Exercise aim: Everything in the listing below needs to be retyped exactly.

═════ Dataset ═════

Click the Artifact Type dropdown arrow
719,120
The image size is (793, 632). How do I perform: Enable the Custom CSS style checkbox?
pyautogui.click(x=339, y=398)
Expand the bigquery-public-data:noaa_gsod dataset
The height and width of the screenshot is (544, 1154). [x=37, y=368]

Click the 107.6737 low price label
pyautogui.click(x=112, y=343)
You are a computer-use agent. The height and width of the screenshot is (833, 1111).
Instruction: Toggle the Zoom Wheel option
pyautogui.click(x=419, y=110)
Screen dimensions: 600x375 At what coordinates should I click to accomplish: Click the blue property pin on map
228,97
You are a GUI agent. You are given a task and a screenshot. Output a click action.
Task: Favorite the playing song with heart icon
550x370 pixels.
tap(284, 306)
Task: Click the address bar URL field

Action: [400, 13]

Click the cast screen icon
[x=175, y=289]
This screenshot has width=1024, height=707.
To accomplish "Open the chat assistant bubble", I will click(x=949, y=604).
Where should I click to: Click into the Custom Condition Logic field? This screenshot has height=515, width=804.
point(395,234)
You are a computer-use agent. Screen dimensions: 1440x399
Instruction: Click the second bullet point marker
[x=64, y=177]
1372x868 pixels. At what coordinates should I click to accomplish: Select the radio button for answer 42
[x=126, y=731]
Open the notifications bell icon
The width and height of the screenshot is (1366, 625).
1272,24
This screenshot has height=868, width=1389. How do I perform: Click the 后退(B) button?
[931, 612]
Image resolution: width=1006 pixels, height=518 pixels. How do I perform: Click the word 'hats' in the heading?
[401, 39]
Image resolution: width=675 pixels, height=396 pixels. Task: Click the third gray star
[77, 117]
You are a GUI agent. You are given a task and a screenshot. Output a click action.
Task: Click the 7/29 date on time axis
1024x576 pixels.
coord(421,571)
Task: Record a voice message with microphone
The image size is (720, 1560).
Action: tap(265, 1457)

═════

Response area:
Click the Artifact Type dropdown arrow
719,120
The image size is (793, 632). How do I perform: Enable the Custom CSS style checkbox?
pyautogui.click(x=339, y=398)
Expand the bigquery-public-data:noaa_gsod dataset
The height and width of the screenshot is (544, 1154). [x=37, y=368]

Click the 107.6737 low price label
pyautogui.click(x=112, y=343)
You are a computer-use agent. The height and width of the screenshot is (833, 1111).
Instruction: Toggle the Zoom Wheel option
pyautogui.click(x=419, y=110)
Screen dimensions: 600x375 At what coordinates should I click to accomplish: Click the blue property pin on map
228,97
You are a GUI agent. You are given a task and a screenshot. Output a click action.
Task: Favorite the playing song with heart icon
550x370 pixels.
tap(284, 306)
Task: Click the address bar URL field

Action: [400, 13]

Click the cast screen icon
[x=175, y=289]
This screenshot has width=1024, height=707.
To accomplish "Open the chat assistant bubble", I will click(x=949, y=604).
Where should I click to: Click into the Custom Condition Logic field? This screenshot has height=515, width=804.
point(395,234)
You are a computer-use agent. Screen dimensions: 1440x399
Instruction: Click the second bullet point marker
[x=64, y=177]
1372x868 pixels. At what coordinates should I click to accomplish: Select the radio button for answer 42
[x=126, y=731]
Open the notifications bell icon
The width and height of the screenshot is (1366, 625).
1272,24
This screenshot has height=868, width=1389. How do I perform: Click the 后退(B) button?
[931, 612]
Image resolution: width=1006 pixels, height=518 pixels. How do I perform: Click the word 'hats' in the heading?
[401, 39]
Image resolution: width=675 pixels, height=396 pixels. Task: Click the third gray star
[77, 117]
You are a GUI agent. You are given a task and a screenshot. Output a click action.
Task: Click the 7/29 date on time axis
1024x576 pixels.
coord(421,571)
Task: Record a voice message with microphone
The image size is (720, 1560).
Action: tap(265, 1457)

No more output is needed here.